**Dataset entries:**
┄┄┄┄┄┄

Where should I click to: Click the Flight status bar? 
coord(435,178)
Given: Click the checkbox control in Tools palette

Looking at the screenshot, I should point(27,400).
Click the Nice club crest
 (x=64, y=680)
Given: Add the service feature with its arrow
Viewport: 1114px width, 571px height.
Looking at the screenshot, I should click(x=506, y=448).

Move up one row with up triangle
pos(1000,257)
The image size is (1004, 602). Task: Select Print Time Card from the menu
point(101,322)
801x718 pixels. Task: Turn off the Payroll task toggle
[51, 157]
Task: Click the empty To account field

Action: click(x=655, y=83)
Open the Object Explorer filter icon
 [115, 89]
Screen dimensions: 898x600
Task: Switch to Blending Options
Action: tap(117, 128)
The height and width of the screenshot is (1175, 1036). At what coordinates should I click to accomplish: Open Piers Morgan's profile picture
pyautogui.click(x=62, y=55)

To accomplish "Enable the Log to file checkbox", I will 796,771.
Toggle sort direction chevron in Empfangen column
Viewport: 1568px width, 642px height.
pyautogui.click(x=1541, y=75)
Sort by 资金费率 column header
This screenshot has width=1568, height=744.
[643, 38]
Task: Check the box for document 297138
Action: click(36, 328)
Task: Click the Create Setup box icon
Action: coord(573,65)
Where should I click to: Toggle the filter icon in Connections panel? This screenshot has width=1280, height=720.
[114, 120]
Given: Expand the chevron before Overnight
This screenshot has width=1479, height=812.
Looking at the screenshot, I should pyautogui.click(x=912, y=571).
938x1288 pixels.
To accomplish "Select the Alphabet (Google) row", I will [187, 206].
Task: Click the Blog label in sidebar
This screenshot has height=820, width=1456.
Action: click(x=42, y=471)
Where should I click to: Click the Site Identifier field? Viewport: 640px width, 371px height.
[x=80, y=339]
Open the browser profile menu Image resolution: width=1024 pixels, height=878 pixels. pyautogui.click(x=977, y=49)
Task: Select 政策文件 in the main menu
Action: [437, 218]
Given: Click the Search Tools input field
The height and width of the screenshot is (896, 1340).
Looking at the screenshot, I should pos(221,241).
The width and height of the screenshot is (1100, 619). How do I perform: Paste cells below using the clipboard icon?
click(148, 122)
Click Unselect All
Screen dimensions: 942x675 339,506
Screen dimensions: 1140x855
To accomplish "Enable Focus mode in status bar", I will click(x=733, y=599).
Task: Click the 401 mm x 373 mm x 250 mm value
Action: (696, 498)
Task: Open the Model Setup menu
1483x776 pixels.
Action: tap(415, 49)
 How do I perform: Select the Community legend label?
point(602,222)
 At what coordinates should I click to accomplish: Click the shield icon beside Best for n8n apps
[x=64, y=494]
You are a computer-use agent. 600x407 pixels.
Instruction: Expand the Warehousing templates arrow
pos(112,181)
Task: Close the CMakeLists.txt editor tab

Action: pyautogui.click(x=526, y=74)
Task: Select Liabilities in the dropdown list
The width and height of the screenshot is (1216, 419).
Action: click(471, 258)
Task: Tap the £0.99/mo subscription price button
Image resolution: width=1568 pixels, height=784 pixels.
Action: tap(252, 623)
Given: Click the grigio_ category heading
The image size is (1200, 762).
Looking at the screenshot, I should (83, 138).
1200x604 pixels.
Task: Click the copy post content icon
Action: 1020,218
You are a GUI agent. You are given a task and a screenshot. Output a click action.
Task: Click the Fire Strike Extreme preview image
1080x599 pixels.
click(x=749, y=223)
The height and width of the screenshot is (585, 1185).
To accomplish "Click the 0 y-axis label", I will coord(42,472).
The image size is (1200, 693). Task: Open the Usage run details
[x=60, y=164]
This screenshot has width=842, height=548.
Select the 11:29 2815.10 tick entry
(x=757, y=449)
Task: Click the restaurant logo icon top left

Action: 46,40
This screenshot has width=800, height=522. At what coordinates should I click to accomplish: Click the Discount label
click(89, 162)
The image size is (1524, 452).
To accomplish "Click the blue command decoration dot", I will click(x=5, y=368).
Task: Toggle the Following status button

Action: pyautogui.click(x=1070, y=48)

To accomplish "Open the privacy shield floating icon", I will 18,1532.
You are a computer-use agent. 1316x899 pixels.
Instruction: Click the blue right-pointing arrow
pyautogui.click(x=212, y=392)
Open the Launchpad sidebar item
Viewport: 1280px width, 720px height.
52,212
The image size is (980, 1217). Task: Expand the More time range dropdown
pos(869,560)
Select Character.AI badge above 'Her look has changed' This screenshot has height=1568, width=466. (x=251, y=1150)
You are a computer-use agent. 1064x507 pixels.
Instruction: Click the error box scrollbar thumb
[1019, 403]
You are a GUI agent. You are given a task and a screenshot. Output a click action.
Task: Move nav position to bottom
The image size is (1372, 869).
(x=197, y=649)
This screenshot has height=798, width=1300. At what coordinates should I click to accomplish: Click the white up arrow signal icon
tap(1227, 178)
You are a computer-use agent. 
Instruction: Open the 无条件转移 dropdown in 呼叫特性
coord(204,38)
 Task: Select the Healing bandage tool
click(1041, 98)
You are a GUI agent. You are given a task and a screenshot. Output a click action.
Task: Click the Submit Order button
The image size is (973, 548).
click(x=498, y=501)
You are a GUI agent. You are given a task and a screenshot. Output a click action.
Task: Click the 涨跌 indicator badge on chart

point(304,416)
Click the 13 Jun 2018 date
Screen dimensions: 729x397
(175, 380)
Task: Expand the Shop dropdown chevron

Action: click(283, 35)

┄┄┄┄┄┄

**Work task:** Of the entries listed above, reproduce only the lines starting at the line containing "Task: Toggle the Following status button" and ending at the line containing "Open the Launchpad sidebar item". Include both, exactly as they stand.

**Your response:**
Task: Toggle the Following status button

Action: pyautogui.click(x=1070, y=48)

To accomplish "Open the privacy shield floating icon", I will 18,1532.
You are a computer-use agent. 1316x899 pixels.
Instruction: Click the blue right-pointing arrow
pyautogui.click(x=212, y=392)
Open the Launchpad sidebar item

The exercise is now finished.